PROBLEM TO WORK ON
Give back every entry, copied exactly.

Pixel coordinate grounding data
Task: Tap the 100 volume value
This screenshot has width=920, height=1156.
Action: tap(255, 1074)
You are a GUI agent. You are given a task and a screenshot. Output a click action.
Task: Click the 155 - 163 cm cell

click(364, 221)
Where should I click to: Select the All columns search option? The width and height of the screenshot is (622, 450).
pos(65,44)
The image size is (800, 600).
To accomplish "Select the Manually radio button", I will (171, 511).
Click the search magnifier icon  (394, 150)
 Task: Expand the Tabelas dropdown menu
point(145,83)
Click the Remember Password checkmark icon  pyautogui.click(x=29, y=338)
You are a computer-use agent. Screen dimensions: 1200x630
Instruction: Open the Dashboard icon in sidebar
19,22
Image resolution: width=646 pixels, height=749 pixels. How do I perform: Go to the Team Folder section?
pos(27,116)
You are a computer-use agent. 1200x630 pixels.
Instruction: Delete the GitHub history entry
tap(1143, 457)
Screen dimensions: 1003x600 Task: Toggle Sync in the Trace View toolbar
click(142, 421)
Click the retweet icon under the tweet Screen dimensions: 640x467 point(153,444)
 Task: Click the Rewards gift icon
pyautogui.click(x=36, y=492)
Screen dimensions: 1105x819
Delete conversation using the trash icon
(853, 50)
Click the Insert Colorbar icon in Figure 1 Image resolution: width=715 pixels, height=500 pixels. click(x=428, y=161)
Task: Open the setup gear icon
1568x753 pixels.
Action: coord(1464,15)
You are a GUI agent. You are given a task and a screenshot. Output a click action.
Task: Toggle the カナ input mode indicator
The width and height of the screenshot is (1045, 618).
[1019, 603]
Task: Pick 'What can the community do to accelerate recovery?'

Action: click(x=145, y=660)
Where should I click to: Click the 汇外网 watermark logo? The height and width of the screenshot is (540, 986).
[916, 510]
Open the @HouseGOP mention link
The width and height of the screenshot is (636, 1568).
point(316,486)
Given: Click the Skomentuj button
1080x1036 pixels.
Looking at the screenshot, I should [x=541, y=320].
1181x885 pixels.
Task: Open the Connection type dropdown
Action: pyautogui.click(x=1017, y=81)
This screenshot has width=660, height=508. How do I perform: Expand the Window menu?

ANSWER SPACE
Task: Tap the 100 volume value
This screenshot has width=920, height=1156.
Action: tap(255, 1074)
You are a GUI agent. You are given a task and a screenshot. Output a click action.
Task: Click the 155 - 163 cm cell

click(364, 221)
Where should I click to: Select the All columns search option? The width and height of the screenshot is (622, 450).
pos(65,44)
The image size is (800, 600).
To accomplish "Select the Manually radio button", I will (171, 511).
Click the search magnifier icon  (394, 150)
 Task: Expand the Tabelas dropdown menu
point(145,83)
Click the Remember Password checkmark icon  pyautogui.click(x=29, y=338)
You are a computer-use agent. Screen dimensions: 1200x630
Instruction: Open the Dashboard icon in sidebar
19,22
Image resolution: width=646 pixels, height=749 pixels. How do I perform: Go to the Team Folder section?
pos(27,116)
You are a computer-use agent. 1200x630 pixels.
Instruction: Delete the GitHub history entry
tap(1143, 457)
Screen dimensions: 1003x600 Task: Toggle Sync in the Trace View toolbar
click(142, 421)
Click the retweet icon under the tweet Screen dimensions: 640x467 point(153,444)
 Task: Click the Rewards gift icon
pyautogui.click(x=36, y=492)
Screen dimensions: 1105x819
Delete conversation using the trash icon
(853, 50)
Click the Insert Colorbar icon in Figure 1 Image resolution: width=715 pixels, height=500 pixels. click(x=428, y=161)
Task: Open the setup gear icon
1568x753 pixels.
Action: coord(1464,15)
You are a GUI agent. You are given a task and a screenshot. Output a click action.
Task: Toggle the カナ input mode indicator
The width and height of the screenshot is (1045, 618).
[1019, 603]
Task: Pick 'What can the community do to accelerate recovery?'

Action: click(x=145, y=660)
Where should I click to: Click the 汇外网 watermark logo? The height and width of the screenshot is (540, 986).
[916, 510]
Open the @HouseGOP mention link
The width and height of the screenshot is (636, 1568).
point(316,486)
Given: Click the Skomentuj button
1080x1036 pixels.
Looking at the screenshot, I should [x=541, y=320].
1181x885 pixels.
Task: Open the Connection type dropdown
Action: pyautogui.click(x=1017, y=81)
This screenshot has width=660, height=508. How do I perform: Expand the Window menu?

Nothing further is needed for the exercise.